Start of Material shown

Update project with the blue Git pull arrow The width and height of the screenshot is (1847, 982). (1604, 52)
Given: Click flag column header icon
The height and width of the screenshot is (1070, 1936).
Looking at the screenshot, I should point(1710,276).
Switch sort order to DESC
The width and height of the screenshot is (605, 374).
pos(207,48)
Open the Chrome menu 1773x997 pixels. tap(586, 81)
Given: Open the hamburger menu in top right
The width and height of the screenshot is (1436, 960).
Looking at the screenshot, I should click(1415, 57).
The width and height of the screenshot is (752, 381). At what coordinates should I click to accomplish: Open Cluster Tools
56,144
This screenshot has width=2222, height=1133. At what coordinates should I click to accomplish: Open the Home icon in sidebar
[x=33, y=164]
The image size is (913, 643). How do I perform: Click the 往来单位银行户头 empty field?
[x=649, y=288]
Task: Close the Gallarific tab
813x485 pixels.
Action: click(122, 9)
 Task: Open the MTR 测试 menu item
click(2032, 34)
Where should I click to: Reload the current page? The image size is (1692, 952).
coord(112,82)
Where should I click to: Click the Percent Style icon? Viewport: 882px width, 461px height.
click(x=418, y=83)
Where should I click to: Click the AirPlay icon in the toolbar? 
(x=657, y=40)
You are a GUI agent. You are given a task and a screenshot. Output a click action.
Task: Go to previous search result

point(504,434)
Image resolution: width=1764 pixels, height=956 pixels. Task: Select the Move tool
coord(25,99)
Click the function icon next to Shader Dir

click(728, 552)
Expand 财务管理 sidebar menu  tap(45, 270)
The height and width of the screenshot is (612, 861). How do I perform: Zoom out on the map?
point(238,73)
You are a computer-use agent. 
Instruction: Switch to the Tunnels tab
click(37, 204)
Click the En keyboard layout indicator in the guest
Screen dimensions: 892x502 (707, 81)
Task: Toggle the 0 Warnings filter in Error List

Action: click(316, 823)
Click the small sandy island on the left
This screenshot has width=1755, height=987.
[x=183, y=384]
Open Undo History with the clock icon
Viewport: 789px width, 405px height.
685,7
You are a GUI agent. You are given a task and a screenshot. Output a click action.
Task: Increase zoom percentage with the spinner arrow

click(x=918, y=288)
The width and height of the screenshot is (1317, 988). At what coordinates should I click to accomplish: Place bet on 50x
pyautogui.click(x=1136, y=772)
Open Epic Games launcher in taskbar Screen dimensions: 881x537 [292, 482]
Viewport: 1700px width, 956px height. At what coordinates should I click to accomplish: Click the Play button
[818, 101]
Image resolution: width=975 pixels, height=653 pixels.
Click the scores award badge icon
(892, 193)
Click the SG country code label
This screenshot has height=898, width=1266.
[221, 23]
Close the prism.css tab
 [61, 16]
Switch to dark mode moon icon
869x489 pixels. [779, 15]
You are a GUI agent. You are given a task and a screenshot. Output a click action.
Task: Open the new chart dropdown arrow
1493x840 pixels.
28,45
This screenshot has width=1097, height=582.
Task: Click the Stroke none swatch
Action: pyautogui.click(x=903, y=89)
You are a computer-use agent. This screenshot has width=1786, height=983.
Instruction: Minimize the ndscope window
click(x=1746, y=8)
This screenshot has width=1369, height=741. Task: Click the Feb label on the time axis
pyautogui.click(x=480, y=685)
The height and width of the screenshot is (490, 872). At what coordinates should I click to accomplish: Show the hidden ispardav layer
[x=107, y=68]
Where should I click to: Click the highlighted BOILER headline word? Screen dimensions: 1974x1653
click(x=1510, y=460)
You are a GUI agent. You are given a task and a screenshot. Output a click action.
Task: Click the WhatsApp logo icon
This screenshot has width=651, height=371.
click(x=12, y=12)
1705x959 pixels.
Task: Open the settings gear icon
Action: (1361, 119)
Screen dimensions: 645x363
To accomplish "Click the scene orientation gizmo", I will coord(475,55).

End of Material shown

What to work on
Quote all of the entries exactly as they appear.

Output for this task
Update project with the blue Git pull arrow The width and height of the screenshot is (1847, 982). (1604, 52)
Given: Click flag column header icon
The height and width of the screenshot is (1070, 1936).
Looking at the screenshot, I should point(1710,276).
Switch sort order to DESC
The width and height of the screenshot is (605, 374).
pos(207,48)
Open the Chrome menu 1773x997 pixels. tap(586, 81)
Given: Open the hamburger menu in top right
The width and height of the screenshot is (1436, 960).
Looking at the screenshot, I should click(1415, 57).
The width and height of the screenshot is (752, 381). At what coordinates should I click to accomplish: Open Cluster Tools
56,144
This screenshot has width=2222, height=1133. At what coordinates should I click to accomplish: Open the Home icon in sidebar
[x=33, y=164]
The image size is (913, 643). How do I perform: Click the 往来单位银行户头 empty field?
[x=649, y=288]
Task: Close the Gallarific tab
813x485 pixels.
Action: click(122, 9)
 Task: Open the MTR 测试 menu item
click(2032, 34)
Where should I click to: Reload the current page? The image size is (1692, 952).
coord(112,82)
Where should I click to: Click the Percent Style icon? Viewport: 882px width, 461px height.
click(x=418, y=83)
Where should I click to: Click the AirPlay icon in the toolbar? 
(x=657, y=40)
You are a GUI agent. You are given a task and a screenshot. Output a click action.
Task: Go to previous search result

point(504,434)
Image resolution: width=1764 pixels, height=956 pixels. Task: Select the Move tool
coord(25,99)
Click the function icon next to Shader Dir

click(728, 552)
Expand 财务管理 sidebar menu  tap(45, 270)
The height and width of the screenshot is (612, 861). How do I perform: Zoom out on the map?
point(238,73)
You are a computer-use agent. 
Instruction: Switch to the Tunnels tab
click(37, 204)
Click the En keyboard layout indicator in the guest
Screen dimensions: 892x502 (707, 81)
Task: Toggle the 0 Warnings filter in Error List

Action: click(316, 823)
Click the small sandy island on the left
This screenshot has width=1755, height=987.
[x=183, y=384]
Open Undo History with the clock icon
Viewport: 789px width, 405px height.
685,7
You are a GUI agent. You are given a task and a screenshot. Output a click action.
Task: Increase zoom percentage with the spinner arrow

click(x=918, y=288)
The width and height of the screenshot is (1317, 988). At what coordinates should I click to accomplish: Place bet on 50x
pyautogui.click(x=1136, y=772)
Open Epic Games launcher in taskbar Screen dimensions: 881x537 [292, 482]
Viewport: 1700px width, 956px height. At what coordinates should I click to accomplish: Click the Play button
[818, 101]
Image resolution: width=975 pixels, height=653 pixels.
Click the scores award badge icon
(892, 193)
Click the SG country code label
This screenshot has height=898, width=1266.
[221, 23]
Close the prism.css tab
 [61, 16]
Switch to dark mode moon icon
869x489 pixels. [779, 15]
You are a GUI agent. You are given a task and a screenshot. Output a click action.
Task: Open the new chart dropdown arrow
1493x840 pixels.
28,45
This screenshot has width=1097, height=582.
Task: Click the Stroke none swatch
Action: pyautogui.click(x=903, y=89)
You are a computer-use agent. This screenshot has width=1786, height=983.
Instruction: Minimize the ndscope window
click(x=1746, y=8)
This screenshot has width=1369, height=741. Task: Click the Feb label on the time axis
pyautogui.click(x=480, y=685)
The height and width of the screenshot is (490, 872). At what coordinates should I click to accomplish: Show the hidden ispardav layer
[x=107, y=68]
Where should I click to: Click the highlighted BOILER headline word? Screen dimensions: 1974x1653
click(x=1510, y=460)
You are a GUI agent. You are given a task and a screenshot. Output a click action.
Task: Click the WhatsApp logo icon
This screenshot has width=651, height=371.
click(x=12, y=12)
1705x959 pixels.
Task: Open the settings gear icon
Action: (1361, 119)
Screen dimensions: 645x363
To accomplish "Click the scene orientation gizmo", I will coord(475,55).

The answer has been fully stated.